TASK ITEM: Set down again exactly the lines of the listing below that fall between the line holding "Image resolution: width=1568" and the line holding "You are a computer-use agent. The height", inclusive.

____________________

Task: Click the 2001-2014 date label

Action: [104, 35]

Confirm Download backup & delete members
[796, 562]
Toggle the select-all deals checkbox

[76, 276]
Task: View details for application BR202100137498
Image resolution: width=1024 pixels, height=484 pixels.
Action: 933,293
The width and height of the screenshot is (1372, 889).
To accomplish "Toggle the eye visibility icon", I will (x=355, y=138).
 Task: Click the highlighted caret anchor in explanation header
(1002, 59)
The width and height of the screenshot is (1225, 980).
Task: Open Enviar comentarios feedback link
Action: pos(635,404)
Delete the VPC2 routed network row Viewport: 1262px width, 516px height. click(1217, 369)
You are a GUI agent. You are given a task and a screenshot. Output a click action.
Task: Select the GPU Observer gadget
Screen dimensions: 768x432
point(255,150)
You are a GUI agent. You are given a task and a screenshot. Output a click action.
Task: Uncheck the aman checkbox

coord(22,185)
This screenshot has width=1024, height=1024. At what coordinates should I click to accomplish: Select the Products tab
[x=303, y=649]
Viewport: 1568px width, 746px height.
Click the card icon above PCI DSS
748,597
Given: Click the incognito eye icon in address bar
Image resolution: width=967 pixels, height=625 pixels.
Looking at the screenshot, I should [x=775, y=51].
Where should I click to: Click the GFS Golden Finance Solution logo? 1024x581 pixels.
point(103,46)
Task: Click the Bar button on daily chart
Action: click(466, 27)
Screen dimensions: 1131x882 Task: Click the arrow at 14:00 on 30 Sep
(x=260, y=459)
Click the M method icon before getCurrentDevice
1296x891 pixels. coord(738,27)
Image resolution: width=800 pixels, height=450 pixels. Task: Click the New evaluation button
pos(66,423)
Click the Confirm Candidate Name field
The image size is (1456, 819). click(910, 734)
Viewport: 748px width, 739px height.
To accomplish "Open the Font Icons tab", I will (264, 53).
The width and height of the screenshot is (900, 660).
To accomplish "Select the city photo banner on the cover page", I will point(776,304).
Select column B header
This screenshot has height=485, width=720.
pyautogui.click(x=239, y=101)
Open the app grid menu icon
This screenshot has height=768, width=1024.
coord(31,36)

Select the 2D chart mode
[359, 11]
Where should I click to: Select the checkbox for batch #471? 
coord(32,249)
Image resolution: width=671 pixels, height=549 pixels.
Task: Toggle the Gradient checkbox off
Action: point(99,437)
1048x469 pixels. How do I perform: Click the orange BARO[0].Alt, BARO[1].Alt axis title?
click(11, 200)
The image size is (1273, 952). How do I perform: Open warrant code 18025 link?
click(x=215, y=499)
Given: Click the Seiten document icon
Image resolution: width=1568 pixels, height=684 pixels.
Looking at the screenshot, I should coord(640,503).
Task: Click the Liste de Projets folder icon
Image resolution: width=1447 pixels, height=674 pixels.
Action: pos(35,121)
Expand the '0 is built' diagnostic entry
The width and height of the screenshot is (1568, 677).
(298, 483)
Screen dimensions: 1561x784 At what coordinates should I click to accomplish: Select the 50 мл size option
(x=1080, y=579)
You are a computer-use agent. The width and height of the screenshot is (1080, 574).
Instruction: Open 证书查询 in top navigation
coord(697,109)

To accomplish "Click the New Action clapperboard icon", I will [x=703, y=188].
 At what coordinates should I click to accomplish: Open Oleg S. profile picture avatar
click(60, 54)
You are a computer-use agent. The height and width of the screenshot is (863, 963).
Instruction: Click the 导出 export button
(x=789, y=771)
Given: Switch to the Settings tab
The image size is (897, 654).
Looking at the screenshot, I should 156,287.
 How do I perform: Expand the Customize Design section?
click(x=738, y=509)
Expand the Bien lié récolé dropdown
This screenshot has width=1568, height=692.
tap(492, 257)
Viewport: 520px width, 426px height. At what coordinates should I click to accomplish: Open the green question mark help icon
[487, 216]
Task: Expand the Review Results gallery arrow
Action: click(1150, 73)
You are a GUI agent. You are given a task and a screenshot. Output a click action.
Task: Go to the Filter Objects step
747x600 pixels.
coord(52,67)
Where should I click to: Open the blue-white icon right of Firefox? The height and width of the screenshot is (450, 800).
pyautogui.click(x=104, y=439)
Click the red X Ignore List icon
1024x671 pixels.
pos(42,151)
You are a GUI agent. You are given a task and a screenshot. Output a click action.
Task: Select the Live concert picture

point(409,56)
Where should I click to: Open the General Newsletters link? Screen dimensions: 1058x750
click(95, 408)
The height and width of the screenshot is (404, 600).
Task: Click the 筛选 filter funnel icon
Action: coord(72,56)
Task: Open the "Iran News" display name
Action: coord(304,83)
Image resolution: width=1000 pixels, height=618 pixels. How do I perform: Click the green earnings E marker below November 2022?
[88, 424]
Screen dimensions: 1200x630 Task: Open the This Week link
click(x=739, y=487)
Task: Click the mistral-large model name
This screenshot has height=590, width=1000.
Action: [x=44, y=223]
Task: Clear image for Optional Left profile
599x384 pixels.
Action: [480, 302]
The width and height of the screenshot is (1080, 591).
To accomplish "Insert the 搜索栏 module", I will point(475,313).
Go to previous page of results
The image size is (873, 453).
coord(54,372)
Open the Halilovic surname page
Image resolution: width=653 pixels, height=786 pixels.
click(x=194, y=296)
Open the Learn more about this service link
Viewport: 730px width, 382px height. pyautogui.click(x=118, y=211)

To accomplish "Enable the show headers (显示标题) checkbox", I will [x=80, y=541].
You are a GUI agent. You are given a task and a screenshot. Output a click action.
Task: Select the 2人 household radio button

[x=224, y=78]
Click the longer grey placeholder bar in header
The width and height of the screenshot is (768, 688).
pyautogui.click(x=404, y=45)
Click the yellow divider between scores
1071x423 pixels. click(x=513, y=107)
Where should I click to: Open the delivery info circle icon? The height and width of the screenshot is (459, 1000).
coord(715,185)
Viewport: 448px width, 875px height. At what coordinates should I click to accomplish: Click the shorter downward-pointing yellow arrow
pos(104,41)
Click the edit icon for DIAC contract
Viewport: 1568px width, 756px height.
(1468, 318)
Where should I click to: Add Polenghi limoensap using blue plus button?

____________________

RESPONSE AREA:
Image resolution: width=1568 pixels, height=684 pixels.
Looking at the screenshot, I should coord(640,503).
Task: Click the Liste de Projets folder icon
Image resolution: width=1447 pixels, height=674 pixels.
Action: pos(35,121)
Expand the '0 is built' diagnostic entry
The width and height of the screenshot is (1568, 677).
(298, 483)
Screen dimensions: 1561x784 At what coordinates should I click to accomplish: Select the 50 мл size option
(x=1080, y=579)
You are a computer-use agent. The width and height of the screenshot is (1080, 574).
Instruction: Open 证书查询 in top navigation
coord(697,109)

To accomplish "Click the New Action clapperboard icon", I will [x=703, y=188].
 At what coordinates should I click to accomplish: Open Oleg S. profile picture avatar
click(60, 54)
You are a computer-use agent. The height and width of the screenshot is (863, 963).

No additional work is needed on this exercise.